Album: Field Music - Making a New World | reviews, news & interviews
Album: Field Music - Making a New World
Album: Field Music - Making a New World
Audacious concept album examining the still-extant ripples of World War One
“Only in a Man’s World” is a snappy pop-funk nugget with an Eighties feel. There’s a kinship with Peter Gabriel and “Once in a Lifetime” Talking Heads. Its lyrics though are something else. They begin by asking “Why should a woman feel ashamed?” and go on to address why necessary items associated with periods are deemed a luxury by the tax regimen.
That Field Music’s seventh album proper is about more than its musical framework is made obvious by “Only in a Man’s World”, its 17th track. Elsewhere, there’s lyrics about the development of skin graft procedures and how they led to the first surgical gender reassignment. “Money is a Memory” paints a picture of the government administrator charged in 2010 with making Germany’s final war reparation payment, as stipulated in the 1919 Treaty of Versailles. Overall, Making a New World pivots on what continues rippling outwards from World War One. Not anniversaries, but actions, events and day-to-day processes rooted in what happened between 1914 and 1918.
Making a New World is a self-generated concept album – their 2015 soundtrack album to the film Drifters was a form of concept album too – and is in line with band mainstay David Brewis’s recent Donald Trump-inspired solo album 45, made as School of Language. However, this is a band album with its basis recorded during a pair of real-time run throughs in one day.

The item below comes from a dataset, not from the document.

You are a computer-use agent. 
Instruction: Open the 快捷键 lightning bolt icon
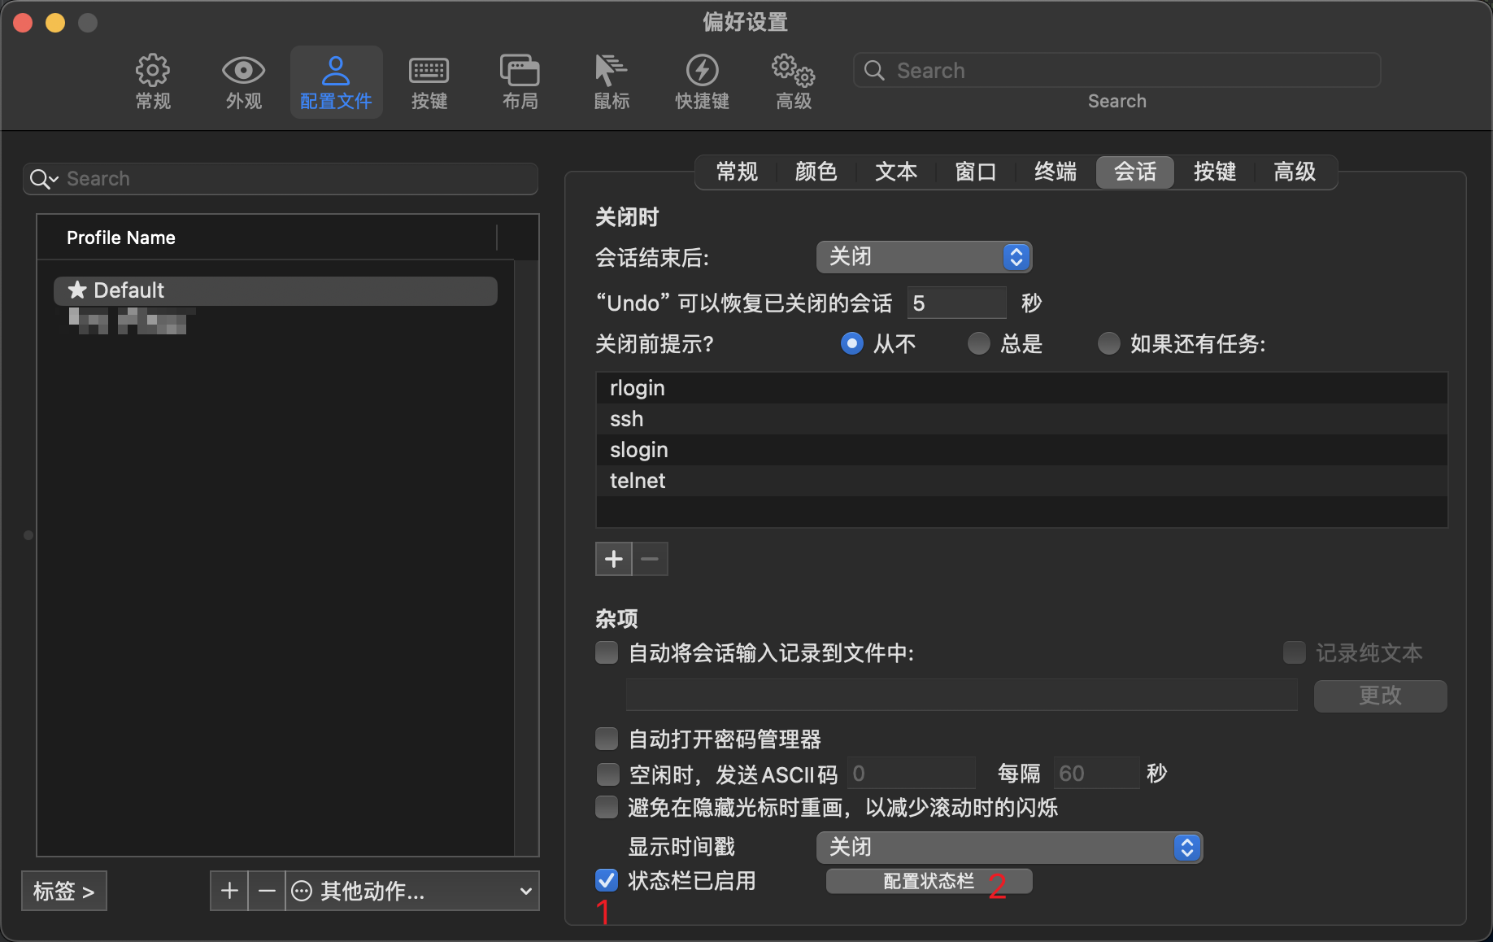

All tracks are credited as written by the musicians heard: David, his brother Peter, keyboard player Liz Corney, guitarist Kevin Dosdale and bassist Andrew Lowther.
While Making a New World is less clipped and funk-indebted throughout than its predecessor Open Here and more warmly organic sounding than 2012’s Plumb it – notwithstanding the conceptual framework – sums-up the band to date. Fifteen years after their first release, Field Music have fashioned an entry point into their oeuvre.